━━ ページ本文

Takamine PTN-006 80年代製 ナット&変形オフセットサドル作成・ブリッジピン調整

DSCF7043

タカミネのPTN-006です。この個体は珍しい塗りつぶしのブラックフィニッシュ。少し現状より低めのアクションでの弦高調整とオクターブを確実にあわせるように少し変わったサドルを作成する事になりました。

DSCF7044

トップサイドバック総ハワイアンコア単板とのスペックです。サウンドホールからフレイムの入ったコア材が確認できます。バックジョイントの横の木目が少しセンターからズレていますね。それを隠す為のブラックフィニッシュだとしたらかなりのレアモノです。

DSCF7047

さて現状の弦高チェック。6弦12フレット上で約3.1~3.2mm。少し高めですね。

DSCF7048

同じく1弦側の弦高は12フレット上で約2.1~2.2mm。

DSCF7050

ナット工程からスタートです。木を当ててからハンマーで軽く叩いてナットをはずします。

━━━━
━━ 提供項目

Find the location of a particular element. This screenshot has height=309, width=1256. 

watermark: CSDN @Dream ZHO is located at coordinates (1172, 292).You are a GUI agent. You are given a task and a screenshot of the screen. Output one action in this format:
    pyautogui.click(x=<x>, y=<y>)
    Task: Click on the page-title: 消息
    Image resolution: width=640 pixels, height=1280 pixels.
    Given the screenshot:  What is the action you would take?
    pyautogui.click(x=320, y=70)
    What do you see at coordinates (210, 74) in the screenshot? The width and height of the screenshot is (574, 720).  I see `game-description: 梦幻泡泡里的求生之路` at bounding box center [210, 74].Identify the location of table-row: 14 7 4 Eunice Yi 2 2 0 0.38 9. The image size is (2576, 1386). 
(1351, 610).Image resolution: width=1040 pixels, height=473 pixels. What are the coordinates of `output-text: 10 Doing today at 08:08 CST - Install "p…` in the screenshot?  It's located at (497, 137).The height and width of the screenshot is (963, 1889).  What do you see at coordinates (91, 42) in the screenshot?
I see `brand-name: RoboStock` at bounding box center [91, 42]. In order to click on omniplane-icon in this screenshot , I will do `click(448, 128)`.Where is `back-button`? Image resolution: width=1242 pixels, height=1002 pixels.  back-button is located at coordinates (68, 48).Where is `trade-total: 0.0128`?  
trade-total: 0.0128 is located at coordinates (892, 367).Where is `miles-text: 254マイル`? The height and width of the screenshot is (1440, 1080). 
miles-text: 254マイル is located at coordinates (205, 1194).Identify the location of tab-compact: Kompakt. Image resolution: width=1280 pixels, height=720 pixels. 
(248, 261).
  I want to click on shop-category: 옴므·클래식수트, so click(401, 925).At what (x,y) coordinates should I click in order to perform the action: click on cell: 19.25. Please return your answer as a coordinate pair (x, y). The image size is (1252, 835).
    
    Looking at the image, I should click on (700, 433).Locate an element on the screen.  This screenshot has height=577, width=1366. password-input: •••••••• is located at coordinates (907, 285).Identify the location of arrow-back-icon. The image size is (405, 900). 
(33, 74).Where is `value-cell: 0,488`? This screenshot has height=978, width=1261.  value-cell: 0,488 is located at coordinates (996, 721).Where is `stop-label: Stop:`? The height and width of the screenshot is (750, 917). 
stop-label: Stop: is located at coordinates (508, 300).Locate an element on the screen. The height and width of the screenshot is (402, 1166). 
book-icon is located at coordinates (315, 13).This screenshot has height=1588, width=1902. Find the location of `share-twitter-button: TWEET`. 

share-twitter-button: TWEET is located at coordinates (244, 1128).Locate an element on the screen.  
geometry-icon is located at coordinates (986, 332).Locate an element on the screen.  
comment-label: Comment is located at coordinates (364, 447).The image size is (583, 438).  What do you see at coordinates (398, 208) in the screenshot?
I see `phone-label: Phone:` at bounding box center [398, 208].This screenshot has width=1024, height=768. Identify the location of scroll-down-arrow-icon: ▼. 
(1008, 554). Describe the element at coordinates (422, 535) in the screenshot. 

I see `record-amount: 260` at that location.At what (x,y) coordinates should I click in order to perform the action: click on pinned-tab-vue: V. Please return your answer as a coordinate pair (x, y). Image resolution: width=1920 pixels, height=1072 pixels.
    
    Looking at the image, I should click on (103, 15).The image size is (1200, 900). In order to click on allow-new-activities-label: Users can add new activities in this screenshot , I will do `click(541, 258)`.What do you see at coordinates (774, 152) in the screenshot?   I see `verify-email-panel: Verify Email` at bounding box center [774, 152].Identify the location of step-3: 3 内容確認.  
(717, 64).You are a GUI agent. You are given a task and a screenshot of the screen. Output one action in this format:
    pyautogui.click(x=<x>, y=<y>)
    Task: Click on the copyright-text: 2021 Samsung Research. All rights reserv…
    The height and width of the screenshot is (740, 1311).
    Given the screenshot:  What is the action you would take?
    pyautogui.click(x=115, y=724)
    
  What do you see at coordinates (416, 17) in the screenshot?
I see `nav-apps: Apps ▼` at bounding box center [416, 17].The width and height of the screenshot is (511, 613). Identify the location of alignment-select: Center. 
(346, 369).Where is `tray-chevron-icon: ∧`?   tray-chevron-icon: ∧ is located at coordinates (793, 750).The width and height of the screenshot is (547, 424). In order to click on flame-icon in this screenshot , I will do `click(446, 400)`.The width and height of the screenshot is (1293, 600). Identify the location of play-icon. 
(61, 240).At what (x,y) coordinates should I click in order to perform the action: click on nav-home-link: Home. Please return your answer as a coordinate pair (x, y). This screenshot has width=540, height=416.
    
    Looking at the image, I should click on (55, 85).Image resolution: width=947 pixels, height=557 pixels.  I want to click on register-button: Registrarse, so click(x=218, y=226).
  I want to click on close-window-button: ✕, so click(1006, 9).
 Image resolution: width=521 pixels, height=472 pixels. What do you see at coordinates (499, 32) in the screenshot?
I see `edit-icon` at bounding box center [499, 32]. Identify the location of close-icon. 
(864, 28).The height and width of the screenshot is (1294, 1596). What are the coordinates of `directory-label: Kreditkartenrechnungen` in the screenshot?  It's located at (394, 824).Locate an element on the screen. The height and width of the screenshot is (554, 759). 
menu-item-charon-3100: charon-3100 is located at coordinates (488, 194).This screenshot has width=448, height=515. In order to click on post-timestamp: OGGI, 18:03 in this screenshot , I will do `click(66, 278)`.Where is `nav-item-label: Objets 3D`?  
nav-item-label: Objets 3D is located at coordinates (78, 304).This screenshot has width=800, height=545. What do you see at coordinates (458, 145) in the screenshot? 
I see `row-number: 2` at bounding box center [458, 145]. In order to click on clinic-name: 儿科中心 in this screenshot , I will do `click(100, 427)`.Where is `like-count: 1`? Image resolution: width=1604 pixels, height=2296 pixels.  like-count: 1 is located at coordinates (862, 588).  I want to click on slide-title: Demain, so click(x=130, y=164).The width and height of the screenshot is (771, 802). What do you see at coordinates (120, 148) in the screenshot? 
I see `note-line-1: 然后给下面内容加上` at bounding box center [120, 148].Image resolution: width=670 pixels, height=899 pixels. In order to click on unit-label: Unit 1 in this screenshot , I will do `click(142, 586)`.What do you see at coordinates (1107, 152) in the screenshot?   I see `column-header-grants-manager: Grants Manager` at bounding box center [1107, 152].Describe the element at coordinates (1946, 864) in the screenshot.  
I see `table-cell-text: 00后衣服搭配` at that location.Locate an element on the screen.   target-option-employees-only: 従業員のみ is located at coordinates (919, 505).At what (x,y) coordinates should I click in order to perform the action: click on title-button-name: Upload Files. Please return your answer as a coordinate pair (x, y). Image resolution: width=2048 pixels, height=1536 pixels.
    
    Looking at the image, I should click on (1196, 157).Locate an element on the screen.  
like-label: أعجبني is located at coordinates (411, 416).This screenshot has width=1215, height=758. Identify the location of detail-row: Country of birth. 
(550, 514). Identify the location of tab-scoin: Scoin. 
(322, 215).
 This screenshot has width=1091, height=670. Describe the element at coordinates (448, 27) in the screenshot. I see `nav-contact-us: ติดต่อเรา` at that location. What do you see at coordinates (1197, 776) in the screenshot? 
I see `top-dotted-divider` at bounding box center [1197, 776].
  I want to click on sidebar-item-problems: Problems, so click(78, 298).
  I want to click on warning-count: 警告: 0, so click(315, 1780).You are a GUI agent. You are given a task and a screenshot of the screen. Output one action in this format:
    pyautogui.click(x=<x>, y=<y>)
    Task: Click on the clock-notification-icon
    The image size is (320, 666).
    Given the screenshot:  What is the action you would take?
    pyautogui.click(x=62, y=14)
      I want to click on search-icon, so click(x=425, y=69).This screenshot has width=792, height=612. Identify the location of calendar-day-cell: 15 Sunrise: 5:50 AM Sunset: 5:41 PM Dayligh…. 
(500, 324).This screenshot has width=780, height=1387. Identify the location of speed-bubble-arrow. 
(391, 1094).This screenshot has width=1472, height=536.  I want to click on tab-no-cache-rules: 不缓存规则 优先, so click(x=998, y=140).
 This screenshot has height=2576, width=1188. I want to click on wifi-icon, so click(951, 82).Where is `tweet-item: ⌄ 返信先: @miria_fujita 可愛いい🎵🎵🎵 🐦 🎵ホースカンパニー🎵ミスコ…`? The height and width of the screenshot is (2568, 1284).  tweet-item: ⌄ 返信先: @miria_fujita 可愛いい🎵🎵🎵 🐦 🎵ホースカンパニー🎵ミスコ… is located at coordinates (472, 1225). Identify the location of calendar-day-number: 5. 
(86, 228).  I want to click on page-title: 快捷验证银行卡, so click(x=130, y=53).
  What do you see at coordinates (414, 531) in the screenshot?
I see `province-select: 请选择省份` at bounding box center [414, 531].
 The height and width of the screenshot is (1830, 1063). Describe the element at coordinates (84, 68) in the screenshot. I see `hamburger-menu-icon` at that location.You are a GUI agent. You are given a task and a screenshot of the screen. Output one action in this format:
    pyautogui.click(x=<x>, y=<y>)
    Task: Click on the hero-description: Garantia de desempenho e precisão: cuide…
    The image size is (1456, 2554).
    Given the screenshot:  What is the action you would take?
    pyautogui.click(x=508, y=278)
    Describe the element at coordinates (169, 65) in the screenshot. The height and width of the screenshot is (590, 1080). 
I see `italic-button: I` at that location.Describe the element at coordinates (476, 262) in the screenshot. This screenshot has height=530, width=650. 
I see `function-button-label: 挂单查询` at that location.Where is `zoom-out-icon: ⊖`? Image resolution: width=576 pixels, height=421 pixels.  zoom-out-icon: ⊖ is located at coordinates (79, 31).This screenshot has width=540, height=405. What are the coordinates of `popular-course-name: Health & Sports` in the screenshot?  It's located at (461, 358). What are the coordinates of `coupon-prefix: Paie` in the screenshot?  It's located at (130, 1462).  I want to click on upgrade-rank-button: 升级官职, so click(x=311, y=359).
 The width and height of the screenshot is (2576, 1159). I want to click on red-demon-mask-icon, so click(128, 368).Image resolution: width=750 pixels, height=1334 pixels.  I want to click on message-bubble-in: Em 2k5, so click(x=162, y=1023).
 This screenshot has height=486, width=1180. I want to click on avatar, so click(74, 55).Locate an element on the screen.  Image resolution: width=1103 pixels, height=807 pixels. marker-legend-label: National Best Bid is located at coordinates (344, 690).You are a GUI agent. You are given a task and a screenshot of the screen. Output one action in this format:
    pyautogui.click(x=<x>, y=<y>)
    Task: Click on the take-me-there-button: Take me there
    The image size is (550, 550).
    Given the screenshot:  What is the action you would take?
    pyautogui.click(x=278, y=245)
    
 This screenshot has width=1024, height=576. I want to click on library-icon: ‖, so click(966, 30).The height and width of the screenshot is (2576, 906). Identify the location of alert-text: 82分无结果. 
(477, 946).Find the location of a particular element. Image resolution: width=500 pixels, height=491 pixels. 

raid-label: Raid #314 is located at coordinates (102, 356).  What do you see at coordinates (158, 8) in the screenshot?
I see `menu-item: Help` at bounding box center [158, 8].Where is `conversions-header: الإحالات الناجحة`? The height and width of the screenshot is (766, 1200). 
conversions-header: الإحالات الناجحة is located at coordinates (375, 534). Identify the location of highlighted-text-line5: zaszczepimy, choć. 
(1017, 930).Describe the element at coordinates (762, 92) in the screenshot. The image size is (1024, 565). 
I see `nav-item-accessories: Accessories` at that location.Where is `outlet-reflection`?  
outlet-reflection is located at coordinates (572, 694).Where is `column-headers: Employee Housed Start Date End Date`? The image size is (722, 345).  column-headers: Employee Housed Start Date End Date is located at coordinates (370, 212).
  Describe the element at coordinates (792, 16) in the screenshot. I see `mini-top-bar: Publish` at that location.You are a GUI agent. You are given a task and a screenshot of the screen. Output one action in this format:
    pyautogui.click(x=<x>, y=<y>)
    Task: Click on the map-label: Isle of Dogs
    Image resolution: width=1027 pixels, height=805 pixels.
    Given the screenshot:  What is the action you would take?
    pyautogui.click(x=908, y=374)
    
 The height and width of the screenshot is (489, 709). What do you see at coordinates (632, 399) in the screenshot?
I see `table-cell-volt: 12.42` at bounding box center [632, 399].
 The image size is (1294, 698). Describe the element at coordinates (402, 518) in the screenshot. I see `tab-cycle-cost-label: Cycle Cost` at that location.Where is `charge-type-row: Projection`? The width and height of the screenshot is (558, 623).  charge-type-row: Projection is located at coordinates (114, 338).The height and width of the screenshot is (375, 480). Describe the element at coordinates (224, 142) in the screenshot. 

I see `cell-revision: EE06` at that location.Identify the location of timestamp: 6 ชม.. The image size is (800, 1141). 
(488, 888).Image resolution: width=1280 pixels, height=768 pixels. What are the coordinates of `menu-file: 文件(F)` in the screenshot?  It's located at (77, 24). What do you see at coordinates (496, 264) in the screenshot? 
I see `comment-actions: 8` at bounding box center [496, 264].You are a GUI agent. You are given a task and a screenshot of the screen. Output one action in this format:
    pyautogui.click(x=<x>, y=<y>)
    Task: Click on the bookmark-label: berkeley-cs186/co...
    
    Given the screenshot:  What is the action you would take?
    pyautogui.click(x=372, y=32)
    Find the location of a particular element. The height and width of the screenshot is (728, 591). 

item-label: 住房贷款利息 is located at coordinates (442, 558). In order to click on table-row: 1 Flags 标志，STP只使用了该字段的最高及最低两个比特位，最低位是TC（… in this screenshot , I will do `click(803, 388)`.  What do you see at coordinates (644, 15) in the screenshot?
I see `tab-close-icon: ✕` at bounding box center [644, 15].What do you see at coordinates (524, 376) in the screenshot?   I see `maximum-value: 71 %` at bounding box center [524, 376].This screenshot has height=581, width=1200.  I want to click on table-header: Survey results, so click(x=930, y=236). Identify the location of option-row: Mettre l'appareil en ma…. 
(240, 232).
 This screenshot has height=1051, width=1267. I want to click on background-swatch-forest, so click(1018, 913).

━━━━

**課題**
ページ本文の「タカミネのPTN-006です」から「3.2mm。少し高めですね。」までを、両端の語句も含めて一字一句そのまま打ち直してください。 ページ本文だけを手がかりにしてください。

**解答**
タカミネのPTN-006です。この個体は珍しい塗りつぶしのブラックフィニッシュ。少し現状より低めのアクションでの弦高調整とオクターブを確実にあわせるように少し変わったサドルを作成する事になりました。

DSCF7044

トップサイドバック総ハワイアンコア単板とのスペックです。サウンドホールからフレイムの入ったコア材が確認できます。バックジョイントの横の木目が少しセンターからズレていますね。それを隠す為のブラックフィニッシュだとしたらかなりのレアモノです。

DSCF7047

さて現状の弦高チェック。6弦12フレット上で約3.1~3.2mm。少し高めですね。